EXERCISE PROMPT ▸
Answer these questions from the article about Julia Painter:
1. In what year did Painter join George Mason's College of Health and Human Services?
2. To which city did the CDC send her in 2013?
3. Which disease did DNA testing identify in the American Samoa outbreak?

EXCERPTED TEXT ▸
Global community health professor brings CDC disease outbreak investigation experience to Mason

Julia Painter leads a training session in Cameroon in November 2014. Photo provided.

Working to prevent Ebola in Cameroon and identifying what pathogen caused multiple hospitalizations on a small Pacific island are just some of the experiences professor Julia Painter brings from the field and into the classrooms of George Mason University.

Before joining the College of Health and Human Services at George Mason in 2015, Painter worked at the Centers for Disease Control and Prevention (CDC) in Atlanta as one of its Epidemic Intelligence Service officers—the first boots-on-the-ground detectives that respond to infectious and noninfectious disease outbreaks and other matters of public health.

Her two years in the CDC’s Waterborne Disease Prevention Branch included analytic and field work, experiences Painter said she draws from to enrich the learning of Mason students, especially those in the Infectious Disease Epidemiology graduate course.

In 2013, when she was fresh out of training, the CDC dispatched her to Baker City, Ore., where an outbreak of cryptosporidiosis, a diarrheal disease brought on by a waterborne parasite, caused the first community-wide drinking water outbreak in the United States in 20 years.

Painter, working closely with state and local public health officials, helped conduct household surveys and answer questions from local authorities during the outbreak. They later determined it was likely caused by fecal matter from cattle living on nearby ranches, close to the watershed, coupled with an unfiltered water system and recent heavy rainfall.

She uses her experience of responding to an outbreak of diarrheal illness in American Samoa in the South Pacific to show students how different methods can be combined to identify the cause of an outbreak. Local public health officials originally suspected amebiasis, a parasitic infection of the intestines, was the sickness causing an abnormally high number of people to seek care at the hospital on the island, Painter said. But DNA testing on samples sent back to the CDC in Atlanta determined it was actually shigellosis, a disease caused by a group of bacteria.

“I use that experience to show how epidemiologic and lab data can work together to solve outbreaks,” she said.

Painter examines a stool sample under a microscope in American Samoa in June 2014. Photo provided.

INPUT DATA ▸
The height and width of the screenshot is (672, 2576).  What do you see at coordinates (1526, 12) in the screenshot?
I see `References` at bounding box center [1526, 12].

PROBLEM SOLUTION ▸
1. 2015
2. Baker City, Ore.
3. Shigellosis